For the word "column", search the records and show each line in which it occurs.
Records supplied below:
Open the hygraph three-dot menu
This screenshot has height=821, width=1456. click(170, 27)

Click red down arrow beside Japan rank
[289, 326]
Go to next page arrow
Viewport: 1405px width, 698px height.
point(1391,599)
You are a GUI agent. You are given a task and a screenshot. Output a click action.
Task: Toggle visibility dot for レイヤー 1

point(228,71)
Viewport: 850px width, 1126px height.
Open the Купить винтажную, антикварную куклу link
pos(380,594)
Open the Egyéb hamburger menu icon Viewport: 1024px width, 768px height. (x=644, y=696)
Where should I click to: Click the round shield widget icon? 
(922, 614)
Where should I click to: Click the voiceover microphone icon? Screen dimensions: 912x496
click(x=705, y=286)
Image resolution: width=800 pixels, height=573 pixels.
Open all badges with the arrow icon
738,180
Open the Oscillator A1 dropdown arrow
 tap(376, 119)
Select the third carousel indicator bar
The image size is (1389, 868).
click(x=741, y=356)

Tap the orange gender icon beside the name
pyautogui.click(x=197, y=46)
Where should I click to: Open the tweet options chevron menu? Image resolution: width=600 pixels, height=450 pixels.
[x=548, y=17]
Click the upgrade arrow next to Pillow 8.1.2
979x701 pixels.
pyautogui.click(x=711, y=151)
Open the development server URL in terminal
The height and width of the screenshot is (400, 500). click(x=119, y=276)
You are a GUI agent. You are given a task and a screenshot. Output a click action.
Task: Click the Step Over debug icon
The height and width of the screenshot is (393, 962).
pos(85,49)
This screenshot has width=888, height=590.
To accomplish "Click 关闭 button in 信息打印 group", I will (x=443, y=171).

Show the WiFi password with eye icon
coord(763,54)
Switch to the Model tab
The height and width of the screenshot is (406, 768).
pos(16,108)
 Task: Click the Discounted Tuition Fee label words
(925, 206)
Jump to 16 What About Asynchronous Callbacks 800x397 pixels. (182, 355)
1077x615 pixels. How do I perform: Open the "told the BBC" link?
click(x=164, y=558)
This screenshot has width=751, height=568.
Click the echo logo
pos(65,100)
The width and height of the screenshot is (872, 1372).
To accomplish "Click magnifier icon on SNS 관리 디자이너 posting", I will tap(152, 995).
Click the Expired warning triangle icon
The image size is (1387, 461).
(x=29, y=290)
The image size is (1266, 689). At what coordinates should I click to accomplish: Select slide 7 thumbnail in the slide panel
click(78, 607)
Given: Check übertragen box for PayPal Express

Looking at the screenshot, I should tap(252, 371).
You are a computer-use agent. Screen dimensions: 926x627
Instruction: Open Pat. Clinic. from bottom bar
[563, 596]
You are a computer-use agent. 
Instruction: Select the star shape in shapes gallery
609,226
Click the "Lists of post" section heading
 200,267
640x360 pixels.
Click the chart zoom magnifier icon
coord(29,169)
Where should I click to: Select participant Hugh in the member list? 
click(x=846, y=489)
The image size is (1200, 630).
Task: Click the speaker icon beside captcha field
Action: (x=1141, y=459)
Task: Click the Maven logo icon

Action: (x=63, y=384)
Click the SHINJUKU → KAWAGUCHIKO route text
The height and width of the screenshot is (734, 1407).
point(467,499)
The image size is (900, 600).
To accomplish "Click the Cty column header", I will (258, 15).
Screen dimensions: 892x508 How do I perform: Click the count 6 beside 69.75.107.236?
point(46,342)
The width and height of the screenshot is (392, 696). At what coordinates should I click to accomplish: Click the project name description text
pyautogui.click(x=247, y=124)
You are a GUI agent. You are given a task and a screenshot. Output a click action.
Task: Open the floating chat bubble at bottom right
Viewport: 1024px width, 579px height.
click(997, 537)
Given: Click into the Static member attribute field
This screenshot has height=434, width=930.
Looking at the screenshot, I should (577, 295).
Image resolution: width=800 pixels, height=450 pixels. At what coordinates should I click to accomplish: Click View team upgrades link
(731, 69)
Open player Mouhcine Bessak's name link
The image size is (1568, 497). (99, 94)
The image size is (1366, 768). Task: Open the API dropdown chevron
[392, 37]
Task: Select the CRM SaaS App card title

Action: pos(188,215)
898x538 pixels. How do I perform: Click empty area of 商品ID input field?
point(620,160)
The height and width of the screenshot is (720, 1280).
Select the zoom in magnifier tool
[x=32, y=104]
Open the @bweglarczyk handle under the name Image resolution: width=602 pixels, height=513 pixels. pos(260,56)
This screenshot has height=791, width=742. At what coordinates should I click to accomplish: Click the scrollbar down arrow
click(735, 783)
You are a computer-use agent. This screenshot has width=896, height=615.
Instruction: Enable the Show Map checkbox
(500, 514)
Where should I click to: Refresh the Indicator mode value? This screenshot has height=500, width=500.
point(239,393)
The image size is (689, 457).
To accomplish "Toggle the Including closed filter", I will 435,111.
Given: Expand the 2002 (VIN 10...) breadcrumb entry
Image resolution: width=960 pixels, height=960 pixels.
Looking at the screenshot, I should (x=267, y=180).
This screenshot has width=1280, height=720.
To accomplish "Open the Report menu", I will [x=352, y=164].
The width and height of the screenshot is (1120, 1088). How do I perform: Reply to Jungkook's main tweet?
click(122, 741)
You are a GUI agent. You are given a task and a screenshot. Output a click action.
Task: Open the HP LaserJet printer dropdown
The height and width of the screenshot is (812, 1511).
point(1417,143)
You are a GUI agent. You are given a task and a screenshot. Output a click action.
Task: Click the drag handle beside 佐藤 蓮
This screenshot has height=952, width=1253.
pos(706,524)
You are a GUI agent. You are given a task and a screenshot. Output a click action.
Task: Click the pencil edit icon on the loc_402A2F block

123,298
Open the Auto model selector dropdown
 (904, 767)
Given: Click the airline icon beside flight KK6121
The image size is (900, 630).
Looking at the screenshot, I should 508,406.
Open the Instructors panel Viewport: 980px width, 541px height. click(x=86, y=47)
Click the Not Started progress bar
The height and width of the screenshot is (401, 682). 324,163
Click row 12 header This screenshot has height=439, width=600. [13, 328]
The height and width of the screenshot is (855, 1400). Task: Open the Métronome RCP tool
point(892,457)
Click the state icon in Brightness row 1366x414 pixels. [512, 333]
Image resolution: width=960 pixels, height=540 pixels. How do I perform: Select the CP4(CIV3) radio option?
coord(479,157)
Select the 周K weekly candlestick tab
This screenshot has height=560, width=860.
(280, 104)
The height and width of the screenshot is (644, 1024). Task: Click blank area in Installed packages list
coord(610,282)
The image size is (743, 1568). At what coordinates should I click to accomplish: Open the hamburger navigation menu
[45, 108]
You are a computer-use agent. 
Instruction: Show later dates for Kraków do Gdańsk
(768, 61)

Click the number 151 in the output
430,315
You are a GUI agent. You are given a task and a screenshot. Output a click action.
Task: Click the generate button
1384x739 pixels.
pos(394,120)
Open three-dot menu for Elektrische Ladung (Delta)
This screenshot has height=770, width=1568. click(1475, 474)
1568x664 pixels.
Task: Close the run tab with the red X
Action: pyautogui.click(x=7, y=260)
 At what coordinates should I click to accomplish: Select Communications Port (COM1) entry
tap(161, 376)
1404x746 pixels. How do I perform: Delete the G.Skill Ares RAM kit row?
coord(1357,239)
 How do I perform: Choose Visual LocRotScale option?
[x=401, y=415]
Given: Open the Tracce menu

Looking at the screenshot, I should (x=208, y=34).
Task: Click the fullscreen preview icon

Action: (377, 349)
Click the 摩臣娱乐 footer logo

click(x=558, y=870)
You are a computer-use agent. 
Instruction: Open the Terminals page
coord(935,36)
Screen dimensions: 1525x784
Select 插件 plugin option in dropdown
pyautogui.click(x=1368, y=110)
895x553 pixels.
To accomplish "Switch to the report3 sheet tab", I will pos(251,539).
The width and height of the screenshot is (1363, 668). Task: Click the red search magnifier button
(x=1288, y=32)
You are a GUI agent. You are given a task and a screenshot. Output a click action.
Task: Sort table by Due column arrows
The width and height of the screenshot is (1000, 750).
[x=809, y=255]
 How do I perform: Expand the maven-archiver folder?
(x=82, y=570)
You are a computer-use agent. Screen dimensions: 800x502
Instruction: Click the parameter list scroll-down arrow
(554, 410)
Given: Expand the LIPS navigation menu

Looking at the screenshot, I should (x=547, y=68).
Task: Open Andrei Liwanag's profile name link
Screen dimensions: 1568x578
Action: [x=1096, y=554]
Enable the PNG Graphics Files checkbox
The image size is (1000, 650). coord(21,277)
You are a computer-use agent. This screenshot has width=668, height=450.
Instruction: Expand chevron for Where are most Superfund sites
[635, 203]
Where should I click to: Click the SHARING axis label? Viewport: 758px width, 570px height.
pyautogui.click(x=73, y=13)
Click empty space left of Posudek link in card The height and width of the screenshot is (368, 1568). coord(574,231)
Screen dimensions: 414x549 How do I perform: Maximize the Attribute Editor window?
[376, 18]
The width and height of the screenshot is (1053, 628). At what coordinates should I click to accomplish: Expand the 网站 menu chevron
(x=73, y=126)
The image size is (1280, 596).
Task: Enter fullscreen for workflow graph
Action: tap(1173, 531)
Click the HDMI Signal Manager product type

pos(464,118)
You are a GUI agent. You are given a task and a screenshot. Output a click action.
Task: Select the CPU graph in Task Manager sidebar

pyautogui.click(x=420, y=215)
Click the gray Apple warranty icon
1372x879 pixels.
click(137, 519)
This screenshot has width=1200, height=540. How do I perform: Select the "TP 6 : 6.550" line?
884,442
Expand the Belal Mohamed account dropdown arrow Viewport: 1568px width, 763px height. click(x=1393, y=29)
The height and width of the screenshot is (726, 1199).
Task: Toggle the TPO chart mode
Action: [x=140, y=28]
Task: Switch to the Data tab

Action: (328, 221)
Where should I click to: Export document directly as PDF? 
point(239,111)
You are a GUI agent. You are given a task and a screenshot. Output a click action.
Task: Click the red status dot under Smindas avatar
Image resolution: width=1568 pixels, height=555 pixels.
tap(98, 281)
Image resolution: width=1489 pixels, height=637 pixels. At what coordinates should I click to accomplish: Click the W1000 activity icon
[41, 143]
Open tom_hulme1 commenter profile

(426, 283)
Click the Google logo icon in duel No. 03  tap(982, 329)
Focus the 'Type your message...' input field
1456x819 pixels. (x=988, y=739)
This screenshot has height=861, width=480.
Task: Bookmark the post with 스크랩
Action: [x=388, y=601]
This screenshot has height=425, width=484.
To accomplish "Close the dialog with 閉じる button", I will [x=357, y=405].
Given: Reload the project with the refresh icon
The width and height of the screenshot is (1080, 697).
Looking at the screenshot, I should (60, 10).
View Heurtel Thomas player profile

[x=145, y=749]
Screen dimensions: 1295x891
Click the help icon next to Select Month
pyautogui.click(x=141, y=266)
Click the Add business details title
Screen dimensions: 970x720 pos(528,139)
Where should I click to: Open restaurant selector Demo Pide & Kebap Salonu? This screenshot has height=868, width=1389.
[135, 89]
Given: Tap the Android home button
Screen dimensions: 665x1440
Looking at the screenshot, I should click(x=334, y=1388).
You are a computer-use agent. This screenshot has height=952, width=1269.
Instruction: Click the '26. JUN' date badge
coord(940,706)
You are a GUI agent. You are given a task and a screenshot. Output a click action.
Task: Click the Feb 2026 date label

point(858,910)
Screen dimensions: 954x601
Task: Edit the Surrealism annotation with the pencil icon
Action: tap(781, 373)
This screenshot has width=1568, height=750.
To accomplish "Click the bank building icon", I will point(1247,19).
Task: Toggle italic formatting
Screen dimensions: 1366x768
End of Records supplied.
▶ [Response box]
To accomplish "Click the Cty column header", I will (258, 15).
Task: Sort table by Due column arrows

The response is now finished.